In the present case, however, and contrary to the Respondent’s repeated arguments, the issue for the Panel is not whether the Respondent infringes the Complainant’s trademark rights by reporting about the Complainant’s ACOMPLIA product on a website linked to the domain name <acompliareport.com>. The use of that domain name by the Respondent is not justified for the reason that the Respondent does not make a legitimate noncommercial or fair use of the domain name). As said before, the Respondent provides on its website a number of links to websites where products for the treatment of obesity of competitors of the Complainant are offered for sale. No doubt the Respondent does not provide these links for free (see below 6C; if the Respondent, provided these links without intent for commercial gain, the Panel would have expected him to submit evidence of such assumption). Even if on the website “www.acompliareport.com” it is clearly stated that the site is not related to the Complainant, users typing for the first time the domain name <acompliareport.com> will expect to arrive at a website of the Complainant or at least at a website somehow related to it. Only, when they are faced with the website of the Respondent, they will realize that they were confused and will learn that the website is independent from the Complainant. At that moment they may well be attracted by the wealth of information provided by the Respondent about the ACOMPLIA product. However, in the opinion of the Panel, this is exactly the pattern in which the Respondent achieves his goal to make his website attractive; as a consequence, also the links provided to websites, where products for the treatment of obesity are offered by competitors, will become attractive for the users. The Panel does not accept this pattern to be justified by the principle of free speech. It is a pattern, which allows the Respondent to ride on the repute of the Complainant’s trademark for commercial gain (see also below 6 C). The Panel is not prepared to accept this pattern as exercising a right or legitimate interest in the domain name <acompliareport.com>.

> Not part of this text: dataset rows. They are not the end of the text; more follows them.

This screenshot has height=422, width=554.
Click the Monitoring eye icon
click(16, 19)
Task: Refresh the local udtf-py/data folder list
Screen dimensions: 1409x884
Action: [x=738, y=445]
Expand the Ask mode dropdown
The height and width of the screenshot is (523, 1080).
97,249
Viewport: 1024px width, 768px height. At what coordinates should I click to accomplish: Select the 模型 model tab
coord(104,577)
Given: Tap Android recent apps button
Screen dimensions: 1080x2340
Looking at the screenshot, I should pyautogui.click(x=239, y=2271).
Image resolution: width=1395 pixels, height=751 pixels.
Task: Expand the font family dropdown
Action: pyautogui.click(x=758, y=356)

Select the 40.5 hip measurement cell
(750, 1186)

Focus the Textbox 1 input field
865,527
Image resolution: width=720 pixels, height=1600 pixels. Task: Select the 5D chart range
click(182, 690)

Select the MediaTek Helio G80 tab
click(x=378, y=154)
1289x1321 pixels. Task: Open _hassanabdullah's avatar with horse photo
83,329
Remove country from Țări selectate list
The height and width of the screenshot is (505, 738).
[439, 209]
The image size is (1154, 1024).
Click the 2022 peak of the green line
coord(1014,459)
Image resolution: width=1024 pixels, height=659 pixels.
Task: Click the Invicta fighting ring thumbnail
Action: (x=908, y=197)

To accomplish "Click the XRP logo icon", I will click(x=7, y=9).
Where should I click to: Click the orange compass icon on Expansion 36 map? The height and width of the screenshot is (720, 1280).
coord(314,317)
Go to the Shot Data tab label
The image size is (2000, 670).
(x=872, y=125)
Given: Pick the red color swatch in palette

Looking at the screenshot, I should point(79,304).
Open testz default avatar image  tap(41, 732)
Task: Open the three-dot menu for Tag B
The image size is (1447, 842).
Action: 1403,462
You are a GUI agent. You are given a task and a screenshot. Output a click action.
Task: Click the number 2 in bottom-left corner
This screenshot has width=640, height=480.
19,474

In conclusion the Panel is satisfied that the Respondent has no right or legitimate interest in the domain name <acompliareport.com>.
C. Registered and Used in Bad Faith
Paragraph 4(b)(iv) of the Policy lists as one of the typical situations as evidence of bad faith that, by using the domain name, the Respondent has intentionally attempted to attract, for commercial gain, Internet users to its website, by creating a likelihood of confusion with the Complainant’s mark as to the source, sponsorship, affiliation, or endorsement of its website or of a product or service on its website.
For the reasons, discussed under 6B, the Panel is satisfied that the Respondent’s
use of the domain name and of the website “www.acompliareport.com”
corresponds to this situation. As already stated, the Respondent reproduces
the links to competitive websites for commercial gain. There cannot be any doubt
that this is the intention of the Respondent, as can easily be confirmed by
the fact that on the website on the left hand column on the top the text appears:
“Ads by Google”. When clicking on this hint, the user is informed
that this program connects him to information about products and services that
are relevant to the contents of the website. To achieve this goal, the website
publisher must adhere to the Google AdSense online program. When clicking the
button “Learn more” the user arrives at a website where he is informed
that this program is the fast and simple way to gain money! Can there be any
better explanation why the Respondent links his website to websites where products
are offered for sale that compete respectively will in the future, after the
launch of the product ACOMPLIA compete with this product of the Complainant?
For all the foregoing reasons, in accordance with Paragraphs 4(i) of the Policy and 15 of the Rules, the Panel orders that the domain name <acompliareport.com> be transferred to the Complainant.